Antes de comenzar a meditar, debemos comprender que no existe una buena ni mala meditación, cuando decides meditar, abrazas la acción por si misma y simplemente te entregas a la experiencia del momento presente.
Kit para meditar:
-Cojín, zafu o una silla.
-Ropa cómoda.
-Una esterilla, si vas a meditar en el suelo.
-Teléfono en silencio.
Adopta una postura cómoda.
Puedes sentarte en un cojín o en una silla.
Recoge la barbilla ligeramente hacia dentro, sin bajar ni subir la cabeza.
Aleja los hombros de las orejas y coloca las manos en posición de mudra o simplemente apoyadas en tu regazo.
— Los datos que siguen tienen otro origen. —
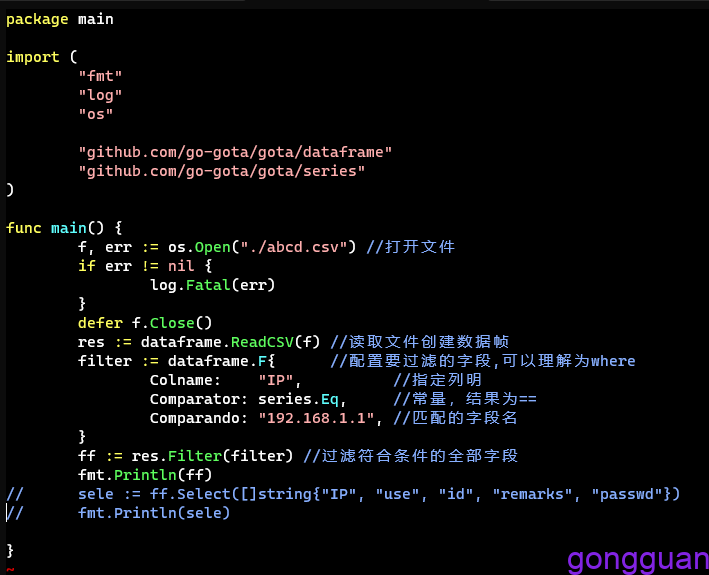Click the "192.168.1.1" string value
The image size is (709, 575).
point(320,418)
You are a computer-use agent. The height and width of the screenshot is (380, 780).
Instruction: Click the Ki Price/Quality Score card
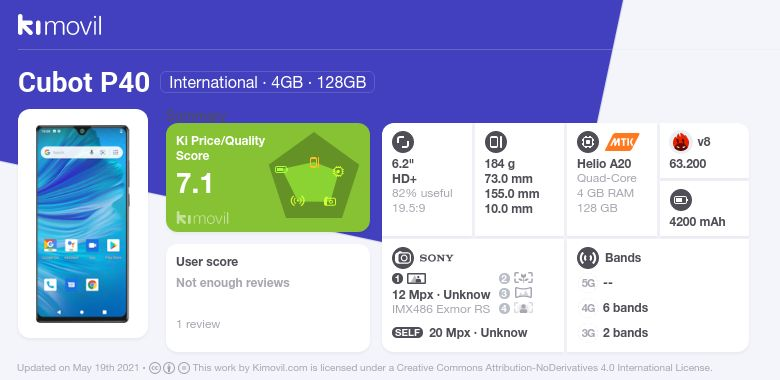268,178
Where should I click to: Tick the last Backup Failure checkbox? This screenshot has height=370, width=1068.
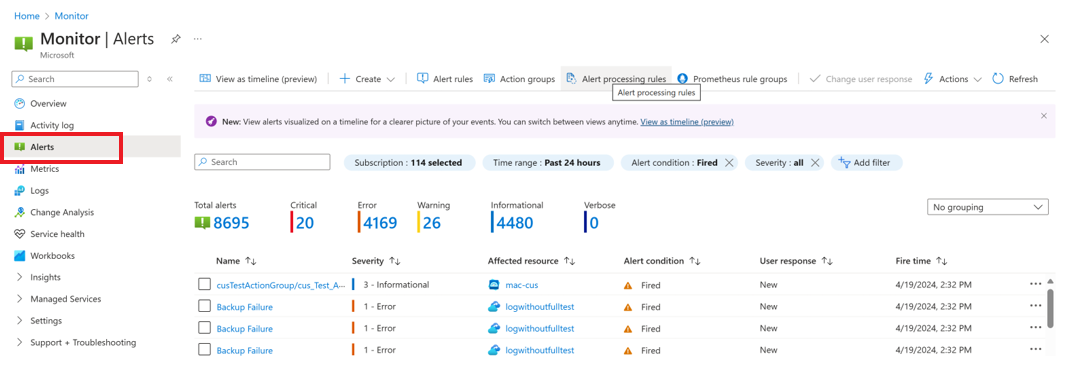point(204,350)
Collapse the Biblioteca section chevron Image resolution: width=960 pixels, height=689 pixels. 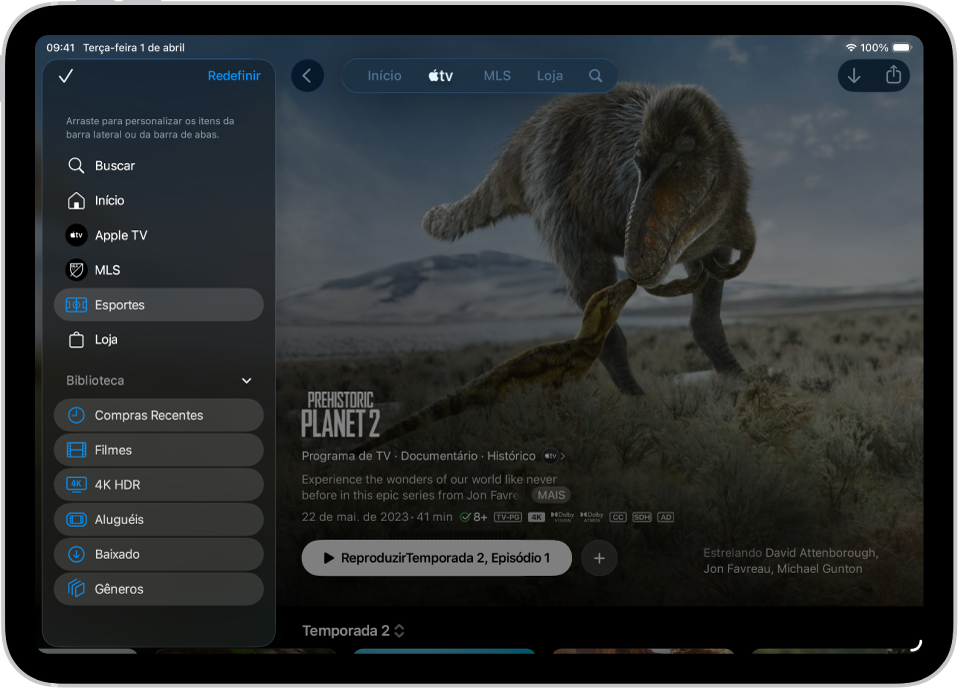click(246, 380)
Mantén los ojos cerrados o entreabiertos.
Elige un lugar tranquilo donde puedas meditar sin ser molestada/o.
Integra la práctica en alguna de tus rutinas, de mañana, tarde o noche.
Comienza por 3-5 minutos al día y cuando hayas adquirido el hábito de meditar, aumenta el tiempo progresivamente.
Decide de antemano cuanto tiempo vas a practicar y activa una alarma agradable en tu móvil.
Concéntrate en la entrada y la salida del aire.
Si aparecen pensamientos, no los retengas, identifícalos y vuelve a concentrarte en tu respiración.